Members of the public can give feedback online regarding the five designs. They include a “tranquil family” of royal gardens linked by a natural stone path devised by Norman Foster of Foster + Partners, along with the artist Yinka Shonibare, the ecologist Nigel Dunnett and the landscape architect Michel Desvigne. “The Queen’s voice is ever present through audio installations and inscriptions,” says a statement.

Meanwhile Heatherwick Studio with Halima Cassell, MRG Studio, Webb Yates and Arup says its design “honours her 70-year reign, with [a] path expressed as 70 lily pads, each like stepping stones, bearing reflections from voices across the Commonwealth and Realms”. At the centre is a sculpture of the late Queen sheltered by a canopy of eight sculptural lilies.

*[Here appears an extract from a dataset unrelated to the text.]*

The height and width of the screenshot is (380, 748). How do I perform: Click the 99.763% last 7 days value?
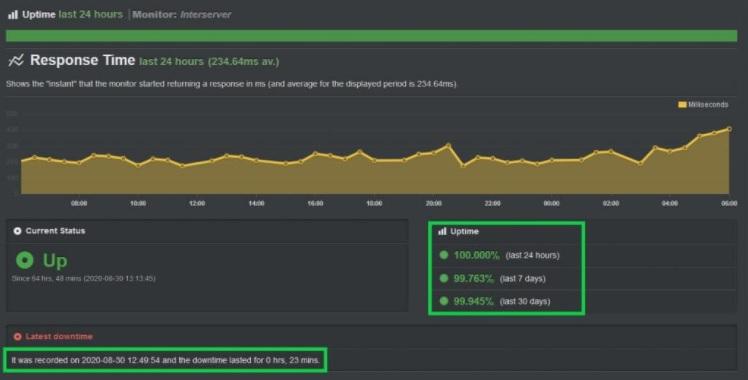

J&L Gibbons with Michael Levine RDI, William Matthews Associates, Structure Workshop and Arup have proposed a stone bridge that represents Elizabeth as the “bedrock of the nation”. This team says that their design will be “crafted, timeless and versatile, using stone sourced from the four nations”, promising “a perambulation through glades that invites forest bathing in the heart of the city”.

Tom Stuart-Smith with Jamie Fobert Architects, Adam Lowe (Factum Arte) and Structure Workshop have as the centrepiece of their design “an awe-inspiring oak from Windsor Great Park, representing [the Queen’s] strength, endurance and the historic place of the monarchy in our constitution.” The design encompasses a memorial path made from stones from across Britain, incorporating bronze casts of significant objects from the late monarch’s life.

Finally, WilkinsonEyre with Lisa Vandy and Fiona Clark, Andy Sturgeon Design, Atelier One and Hilson Moran “envision a thread of pathways and landscapes gently woven through the natural fabric of St James’s Park—its trees, lake, and terrain—creating a contemplative journey that honours her seven decades of service”. A pair of bridges also span the lake as part of this masterplan.

The memorial will be paid for with public funds. “As a national memorial to the country’s longest-serving and much-respected monarch, the government has identified a provisional construction budget of £23m-£46m excluding VAT for the project,” says a government statement.

Panellists on the Queen Elizabeth Memorial Committee include Sandy Nairne, the former director of the National Portrait Gallery in London, and the historian Anna Keay. A standalone monument including a figurative representation of the late Queen will be placed at the Marlborough Gate entrance on The Mall. An artist or sculptor for the figurative element will be appointed in a separate competition.

Government officials previously began discussing ways to mark the Queen’s life and legacy, with the Fourth Plinth in Trafalgar Square seen as a possible location for a statue.